- **MATERIAL TO PROCESS**:
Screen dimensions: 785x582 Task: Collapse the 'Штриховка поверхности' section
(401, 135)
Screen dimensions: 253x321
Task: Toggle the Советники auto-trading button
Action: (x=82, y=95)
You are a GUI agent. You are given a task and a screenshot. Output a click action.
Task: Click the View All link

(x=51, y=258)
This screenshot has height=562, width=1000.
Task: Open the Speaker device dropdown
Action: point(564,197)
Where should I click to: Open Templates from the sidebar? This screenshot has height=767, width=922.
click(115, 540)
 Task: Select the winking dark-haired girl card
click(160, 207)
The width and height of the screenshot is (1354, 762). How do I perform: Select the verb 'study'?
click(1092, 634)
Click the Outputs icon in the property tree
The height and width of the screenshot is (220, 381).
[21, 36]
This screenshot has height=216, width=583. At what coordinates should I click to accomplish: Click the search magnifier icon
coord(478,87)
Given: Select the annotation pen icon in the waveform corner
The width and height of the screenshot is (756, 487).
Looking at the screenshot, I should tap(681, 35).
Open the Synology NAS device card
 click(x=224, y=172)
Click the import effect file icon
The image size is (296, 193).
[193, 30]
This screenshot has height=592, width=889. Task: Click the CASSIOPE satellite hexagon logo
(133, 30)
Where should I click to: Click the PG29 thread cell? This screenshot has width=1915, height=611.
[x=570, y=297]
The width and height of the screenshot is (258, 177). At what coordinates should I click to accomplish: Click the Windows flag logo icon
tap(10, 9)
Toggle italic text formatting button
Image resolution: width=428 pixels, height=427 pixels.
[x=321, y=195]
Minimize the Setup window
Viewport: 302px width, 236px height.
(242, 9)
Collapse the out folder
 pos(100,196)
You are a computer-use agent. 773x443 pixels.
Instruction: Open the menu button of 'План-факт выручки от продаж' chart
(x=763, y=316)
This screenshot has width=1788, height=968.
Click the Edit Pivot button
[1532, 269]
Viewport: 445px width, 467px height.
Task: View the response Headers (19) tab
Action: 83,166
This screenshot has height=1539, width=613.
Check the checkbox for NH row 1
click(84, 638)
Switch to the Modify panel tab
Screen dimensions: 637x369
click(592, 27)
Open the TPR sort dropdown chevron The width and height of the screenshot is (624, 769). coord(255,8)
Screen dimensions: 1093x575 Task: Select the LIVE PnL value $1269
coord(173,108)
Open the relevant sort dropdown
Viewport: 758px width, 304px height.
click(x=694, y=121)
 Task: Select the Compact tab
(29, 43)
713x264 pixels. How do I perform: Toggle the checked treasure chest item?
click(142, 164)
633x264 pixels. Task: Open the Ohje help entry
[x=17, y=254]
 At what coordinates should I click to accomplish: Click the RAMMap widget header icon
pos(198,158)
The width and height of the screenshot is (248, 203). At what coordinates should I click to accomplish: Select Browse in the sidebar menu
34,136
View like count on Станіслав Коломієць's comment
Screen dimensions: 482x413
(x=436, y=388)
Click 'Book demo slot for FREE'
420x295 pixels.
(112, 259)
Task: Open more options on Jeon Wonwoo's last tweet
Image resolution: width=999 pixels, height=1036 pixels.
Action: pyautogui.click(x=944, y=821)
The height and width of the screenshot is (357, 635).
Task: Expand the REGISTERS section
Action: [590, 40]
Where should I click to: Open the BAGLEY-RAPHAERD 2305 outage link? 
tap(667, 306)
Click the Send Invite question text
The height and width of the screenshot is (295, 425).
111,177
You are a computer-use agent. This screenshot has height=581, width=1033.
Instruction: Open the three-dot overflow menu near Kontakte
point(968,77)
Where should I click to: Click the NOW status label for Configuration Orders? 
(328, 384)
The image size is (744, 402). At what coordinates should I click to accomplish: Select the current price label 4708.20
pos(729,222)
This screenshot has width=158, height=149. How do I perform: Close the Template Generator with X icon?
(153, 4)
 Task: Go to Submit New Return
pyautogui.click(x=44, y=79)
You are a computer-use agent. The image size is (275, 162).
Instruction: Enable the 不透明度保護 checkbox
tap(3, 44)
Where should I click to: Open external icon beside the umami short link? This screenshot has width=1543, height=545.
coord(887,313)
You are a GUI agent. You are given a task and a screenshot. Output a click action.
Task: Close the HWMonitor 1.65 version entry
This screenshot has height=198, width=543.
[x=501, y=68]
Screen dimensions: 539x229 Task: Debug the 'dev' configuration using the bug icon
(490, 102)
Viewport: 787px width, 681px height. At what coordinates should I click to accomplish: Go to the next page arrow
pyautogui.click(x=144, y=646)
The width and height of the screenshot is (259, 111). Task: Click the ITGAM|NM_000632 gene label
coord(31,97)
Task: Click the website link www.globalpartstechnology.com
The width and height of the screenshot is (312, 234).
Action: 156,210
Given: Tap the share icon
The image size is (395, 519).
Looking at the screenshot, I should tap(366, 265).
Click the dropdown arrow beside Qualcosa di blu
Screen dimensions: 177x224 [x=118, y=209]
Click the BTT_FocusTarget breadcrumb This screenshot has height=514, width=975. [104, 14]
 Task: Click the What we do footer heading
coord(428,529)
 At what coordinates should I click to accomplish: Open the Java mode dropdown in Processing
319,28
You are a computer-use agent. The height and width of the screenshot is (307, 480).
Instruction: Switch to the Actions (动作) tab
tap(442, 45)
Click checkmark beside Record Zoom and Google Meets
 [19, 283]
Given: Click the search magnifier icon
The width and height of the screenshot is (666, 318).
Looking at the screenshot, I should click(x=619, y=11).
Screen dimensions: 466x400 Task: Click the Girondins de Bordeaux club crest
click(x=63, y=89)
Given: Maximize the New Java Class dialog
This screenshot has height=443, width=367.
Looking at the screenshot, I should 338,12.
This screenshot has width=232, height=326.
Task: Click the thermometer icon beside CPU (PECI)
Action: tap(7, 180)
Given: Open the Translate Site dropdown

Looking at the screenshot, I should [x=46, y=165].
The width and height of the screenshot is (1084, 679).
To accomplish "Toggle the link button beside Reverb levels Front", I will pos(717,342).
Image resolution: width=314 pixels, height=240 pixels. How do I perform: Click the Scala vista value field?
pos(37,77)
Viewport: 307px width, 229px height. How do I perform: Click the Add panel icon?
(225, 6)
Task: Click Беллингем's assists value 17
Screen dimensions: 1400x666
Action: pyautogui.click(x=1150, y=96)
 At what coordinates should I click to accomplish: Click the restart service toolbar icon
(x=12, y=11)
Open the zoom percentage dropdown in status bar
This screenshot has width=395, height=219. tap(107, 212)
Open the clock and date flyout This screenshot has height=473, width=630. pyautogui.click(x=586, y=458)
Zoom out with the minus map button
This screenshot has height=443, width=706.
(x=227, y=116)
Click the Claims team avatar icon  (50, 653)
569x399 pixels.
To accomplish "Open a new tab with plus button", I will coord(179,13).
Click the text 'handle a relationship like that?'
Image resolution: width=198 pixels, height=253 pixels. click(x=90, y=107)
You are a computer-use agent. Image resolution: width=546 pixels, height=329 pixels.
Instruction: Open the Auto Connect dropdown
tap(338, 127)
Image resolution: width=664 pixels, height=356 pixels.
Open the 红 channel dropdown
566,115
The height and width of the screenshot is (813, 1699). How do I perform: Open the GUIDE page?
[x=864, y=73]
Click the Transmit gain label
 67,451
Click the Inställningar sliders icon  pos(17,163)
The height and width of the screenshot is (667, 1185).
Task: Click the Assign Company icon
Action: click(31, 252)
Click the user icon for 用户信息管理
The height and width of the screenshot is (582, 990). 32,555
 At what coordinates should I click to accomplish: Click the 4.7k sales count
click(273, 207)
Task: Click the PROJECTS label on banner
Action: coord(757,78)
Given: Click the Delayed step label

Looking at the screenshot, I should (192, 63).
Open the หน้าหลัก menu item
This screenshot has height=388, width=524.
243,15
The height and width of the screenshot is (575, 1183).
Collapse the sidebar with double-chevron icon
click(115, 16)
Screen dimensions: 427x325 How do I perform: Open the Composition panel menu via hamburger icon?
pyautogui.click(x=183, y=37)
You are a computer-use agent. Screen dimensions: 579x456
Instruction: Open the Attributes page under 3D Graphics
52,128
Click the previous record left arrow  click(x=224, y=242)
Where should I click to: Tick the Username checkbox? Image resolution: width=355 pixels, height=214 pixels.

- **PROBLEM DETAILS**: Go through the records. Copy each line where "will" appears.

- **EXERCISE RESULT**:
To accomplish "Toggle the link button beside Reverb levels Front", I will pos(717,342).
To accomplish "Open a new tab with plus button", I will coord(179,13).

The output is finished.